Work and Welfare
Quick Facts
- Members
- 13
- Chair
- LaHood, Darin(R)
- Ranking Member
- Davis, Danny K.(D)
- Subcommittees
- 0
- Referred Bills
- 0
About
The Subcommittee on Work and Welfare is a specialized panel within the House Committee on Ways and Means, one of Congress's most powerful committees responsible for tax and social welfare legislation. As a subcommittee, it handles the detailed legislative groundwork on a narrower slice of the full committee's jurisdiction, focusing specifically on public assistance and employment programs. The subcommittee does not report bills directly to the House floor; instead, it prepares legislation for consideration by the full Ways and Means Committee.
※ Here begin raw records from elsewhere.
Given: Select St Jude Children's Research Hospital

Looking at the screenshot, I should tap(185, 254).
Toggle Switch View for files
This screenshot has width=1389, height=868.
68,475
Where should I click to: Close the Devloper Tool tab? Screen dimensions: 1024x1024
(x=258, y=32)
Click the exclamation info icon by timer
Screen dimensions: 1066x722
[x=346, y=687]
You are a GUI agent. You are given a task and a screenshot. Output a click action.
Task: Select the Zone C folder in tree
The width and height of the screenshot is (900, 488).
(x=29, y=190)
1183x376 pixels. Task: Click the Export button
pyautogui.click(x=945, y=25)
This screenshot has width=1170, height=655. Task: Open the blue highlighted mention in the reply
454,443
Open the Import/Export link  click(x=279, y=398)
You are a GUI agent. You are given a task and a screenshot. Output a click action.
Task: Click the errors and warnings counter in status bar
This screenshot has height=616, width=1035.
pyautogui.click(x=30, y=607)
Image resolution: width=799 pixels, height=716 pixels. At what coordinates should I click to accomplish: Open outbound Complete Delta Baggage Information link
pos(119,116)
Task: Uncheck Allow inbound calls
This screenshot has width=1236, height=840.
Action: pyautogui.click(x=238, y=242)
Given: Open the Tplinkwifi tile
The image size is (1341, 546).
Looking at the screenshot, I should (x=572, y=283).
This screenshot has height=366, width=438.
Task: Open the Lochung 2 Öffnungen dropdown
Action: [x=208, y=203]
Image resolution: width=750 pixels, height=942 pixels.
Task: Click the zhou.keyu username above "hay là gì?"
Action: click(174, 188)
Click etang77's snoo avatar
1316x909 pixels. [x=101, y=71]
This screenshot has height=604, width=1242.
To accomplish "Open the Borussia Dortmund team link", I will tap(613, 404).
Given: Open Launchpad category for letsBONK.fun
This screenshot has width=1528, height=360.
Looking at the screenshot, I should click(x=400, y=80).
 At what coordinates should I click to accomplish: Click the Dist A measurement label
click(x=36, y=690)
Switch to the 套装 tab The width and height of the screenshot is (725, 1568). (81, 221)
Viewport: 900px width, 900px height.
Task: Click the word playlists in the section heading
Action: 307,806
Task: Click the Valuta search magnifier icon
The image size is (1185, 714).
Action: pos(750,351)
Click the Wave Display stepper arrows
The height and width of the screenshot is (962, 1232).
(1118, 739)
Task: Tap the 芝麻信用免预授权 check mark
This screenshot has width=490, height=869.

The subcommittee's jurisdiction covers a broad range of social safety net programs. It handles temporary assistance for needy families, child care, child and family services, child support enforcement, foster care, adoption services, and supplemental security income. It also oversees the federal-unemployment compensation system, including extended and emergency benefits. This combination of responsibilities makes the subcommittee a key player in debates over how America supports low-income families and workers during economic hardship.
Chairman Darin LaHood (R-IL) leads the subcommittee, with Ranking Member Danny K. Davis (D-IL) representing the Democratic minority. The 13-member panel reflects the full committee's partisan composition. Recent hearings have examined pandemic unemployment fraud recovery, temporary assistance program reform and accountability, foster youth outcomes and technology modernization, child support enforcement modernization, and disability benefits policy. These hearings reflect the subcommittee's focus on program effectiveness, fraud prevention, and modernizing systems to better serve vulnerable populations.